A verdict has come down in the wrongful death trial against Illinois College and a Champaign-based athletic equipment company.
After three weeks of hearing testimony, looking over evidence and hearing closing arguments, the jury in the wrongful death case of Robert Yin, a Grinnell College pole vaulter who died after injuries sustained during a 2010 track meet at Illinois College, has finally come down with a verdict.
Closing arguments took up nearly the entire work day yesterday, starting shortly after 9:30 a.m., and ending shortly before 4:15 p.m. Attorney Martin Healy, representing the Plaintiff, Yin’s mother Sandra Giger, was the first to present his closing argument. After a lengthy closing argument, Healy concluded by laying out the plaintiff’s monetary requests, and all together, the total requested amount came out to approximately $12.3 million.
Following a brief lunch break, the two defense teams representing Illinois College and the Litania Sports Group – the company responsible for providing the protective landing pad that played a primary role in this case – gave their closing arguments. Attorney David Mueller represented Illinois College. Mueller’s closing argument stressed the lack of legitimate scientific evidence presented by Healy, the fact that, as he argues, Illinois College complied by all NCAA rules, and precisely where and what part of Yin’s body landed on the protective landing pad.

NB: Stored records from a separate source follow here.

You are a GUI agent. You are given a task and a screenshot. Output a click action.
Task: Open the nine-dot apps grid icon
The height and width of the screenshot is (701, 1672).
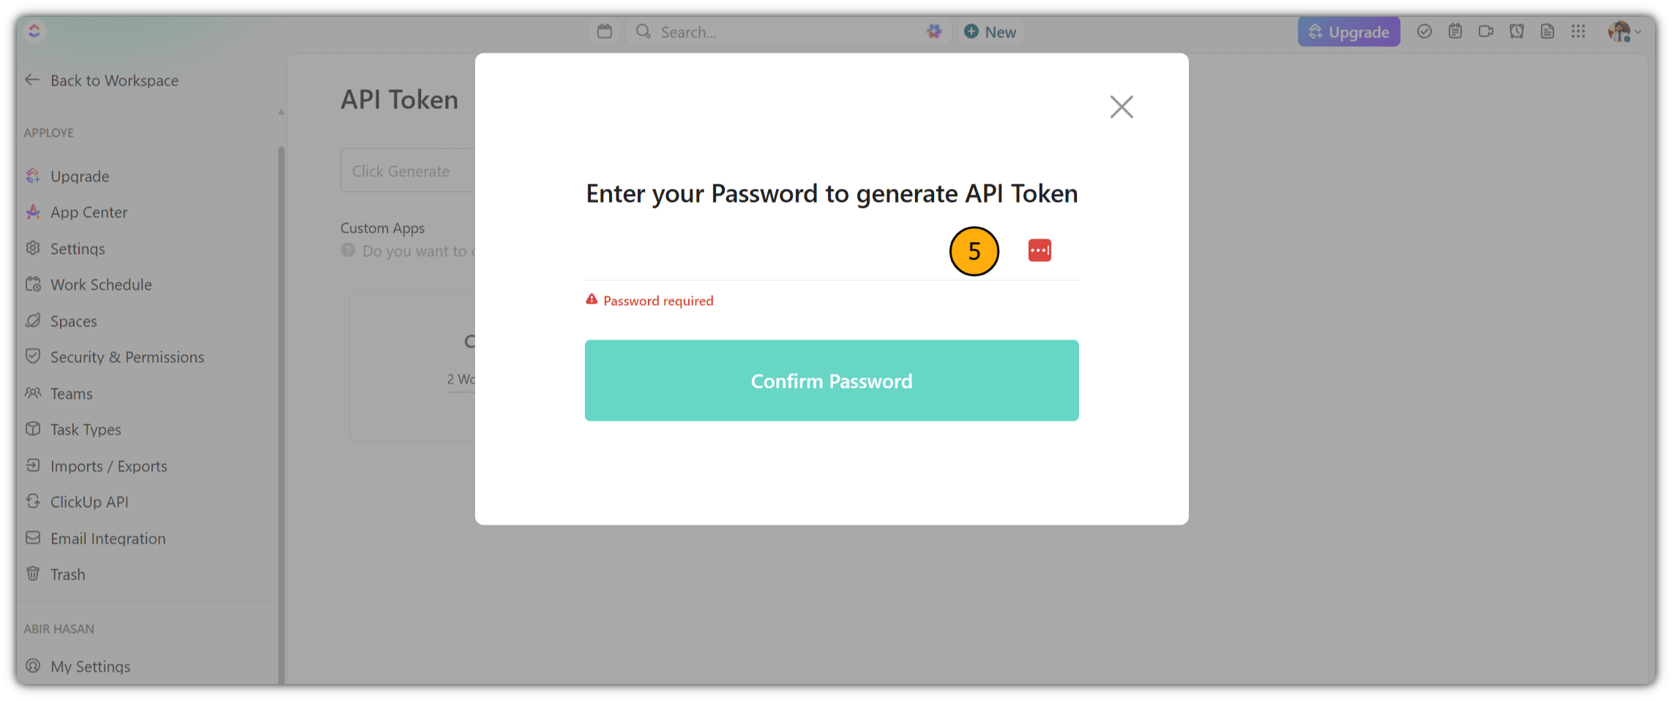pyautogui.click(x=1578, y=31)
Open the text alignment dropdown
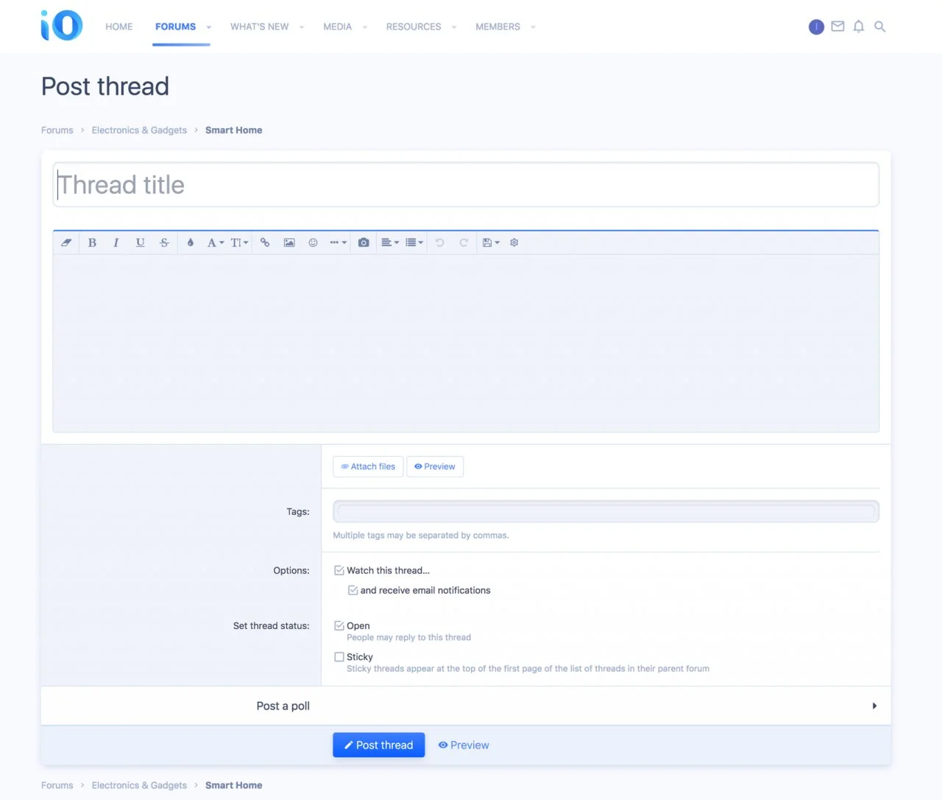The height and width of the screenshot is (800, 942). 389,242
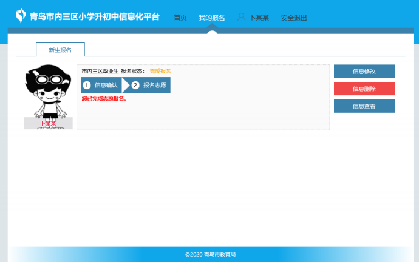
Task: Open the 我的报名 menu item
Action: [x=211, y=18]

Attorney Brian Hunt, representing Litania, was the last to make his closing argument. Hunt addressed jurors by saying that, if they decided on a verdict in favor of the Plaintiff, they should be one hundred percent confident in their belief that the two add-on protective pads became separated from the main protective landing pad, and that those add-ons were hanging over the edge of the track surface. A lack of evidence to support these claims is what Hunt based the majority of his argument on.
As closing arguments and Attorney Healy gave a brief rebuttal, Judge April Troemper provided the jury with a list of very specific instructions and duties prior to sending them off for deliberation.
Following deliberation, the jury came back with its verdict, which rewarded $2.5 million to the Plaintiff, with 50 percent reduced for contributory negligence – which was applied because it was determined that the Plaintiff, or in this case Robert Yin, contributed to his own death through a some degree of negligence – with Illinois College to pay 60 percent of the $1.25 million dollars, and Litania to provide 40 percent of that total.
Thus, Illinois College will end up paying a total of $750,000 to the Plaintiff, while Litania will cover the remaining $500,000.